Data to examine:

>>>

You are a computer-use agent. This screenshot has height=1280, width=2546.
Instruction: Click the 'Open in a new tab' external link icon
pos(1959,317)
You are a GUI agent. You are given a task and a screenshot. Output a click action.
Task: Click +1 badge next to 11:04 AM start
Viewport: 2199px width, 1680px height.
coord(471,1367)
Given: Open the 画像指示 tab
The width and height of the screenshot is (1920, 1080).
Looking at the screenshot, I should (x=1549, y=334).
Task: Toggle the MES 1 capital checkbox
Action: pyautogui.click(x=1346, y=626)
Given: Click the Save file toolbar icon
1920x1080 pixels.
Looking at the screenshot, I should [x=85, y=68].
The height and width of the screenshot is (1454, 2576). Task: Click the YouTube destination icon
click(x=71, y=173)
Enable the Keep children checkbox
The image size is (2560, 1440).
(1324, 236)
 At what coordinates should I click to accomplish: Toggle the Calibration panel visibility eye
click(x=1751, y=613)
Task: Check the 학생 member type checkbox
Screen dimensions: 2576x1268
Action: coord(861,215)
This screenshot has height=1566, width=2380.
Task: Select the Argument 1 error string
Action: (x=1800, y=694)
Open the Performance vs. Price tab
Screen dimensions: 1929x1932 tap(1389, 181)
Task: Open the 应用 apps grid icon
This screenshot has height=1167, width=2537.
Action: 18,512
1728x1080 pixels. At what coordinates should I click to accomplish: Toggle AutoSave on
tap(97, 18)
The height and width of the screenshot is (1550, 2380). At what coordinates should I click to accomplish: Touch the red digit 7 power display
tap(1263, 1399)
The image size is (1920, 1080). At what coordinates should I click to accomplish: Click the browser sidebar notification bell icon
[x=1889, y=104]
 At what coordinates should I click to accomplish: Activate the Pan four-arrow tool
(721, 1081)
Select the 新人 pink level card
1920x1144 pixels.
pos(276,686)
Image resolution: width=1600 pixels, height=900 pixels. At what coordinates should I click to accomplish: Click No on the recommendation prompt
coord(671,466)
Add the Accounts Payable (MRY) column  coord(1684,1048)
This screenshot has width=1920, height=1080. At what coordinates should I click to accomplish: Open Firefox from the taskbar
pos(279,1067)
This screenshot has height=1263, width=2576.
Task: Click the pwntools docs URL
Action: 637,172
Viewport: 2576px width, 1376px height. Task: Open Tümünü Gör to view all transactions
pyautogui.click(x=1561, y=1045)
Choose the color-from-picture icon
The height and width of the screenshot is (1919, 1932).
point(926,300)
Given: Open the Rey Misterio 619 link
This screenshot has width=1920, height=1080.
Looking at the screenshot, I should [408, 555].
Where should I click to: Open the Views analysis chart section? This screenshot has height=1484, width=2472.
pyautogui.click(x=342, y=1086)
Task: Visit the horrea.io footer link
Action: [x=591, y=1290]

<<<

Work required: Make an exact copy of every line from the one with "Open the Performance vs. Price tab" to the end of the data, with the first and last of those lines included.

Task solution:
Open the Performance vs. Price tab
Screen dimensions: 1929x1932 tap(1389, 181)
Task: Open the 应用 apps grid icon
This screenshot has height=1167, width=2537.
Action: 18,512
1728x1080 pixels. At what coordinates should I click to accomplish: Toggle AutoSave on
tap(97, 18)
The height and width of the screenshot is (1550, 2380). At what coordinates should I click to accomplish: Touch the red digit 7 power display
tap(1263, 1399)
The image size is (1920, 1080). At what coordinates should I click to accomplish: Click the browser sidebar notification bell icon
[x=1889, y=104]
 At what coordinates should I click to accomplish: Activate the Pan four-arrow tool
(721, 1081)
Select the 新人 pink level card
1920x1144 pixels.
pos(276,686)
Image resolution: width=1600 pixels, height=900 pixels. At what coordinates should I click to accomplish: Click No on the recommendation prompt
coord(671,466)
Add the Accounts Payable (MRY) column  coord(1684,1048)
This screenshot has width=1920, height=1080. At what coordinates should I click to accomplish: Open Firefox from the taskbar
pos(279,1067)
This screenshot has height=1263, width=2576.
Task: Click the pwntools docs URL
Action: 637,172
Viewport: 2576px width, 1376px height. Task: Open Tümünü Gör to view all transactions
pyautogui.click(x=1561, y=1045)
Choose the color-from-picture icon
The height and width of the screenshot is (1919, 1932).
point(926,300)
Given: Open the Rey Misterio 619 link
This screenshot has width=1920, height=1080.
Looking at the screenshot, I should [408, 555].
Where should I click to: Open the Views analysis chart section? This screenshot has height=1484, width=2472.
pyautogui.click(x=342, y=1086)
Task: Visit the horrea.io footer link
Action: [x=591, y=1290]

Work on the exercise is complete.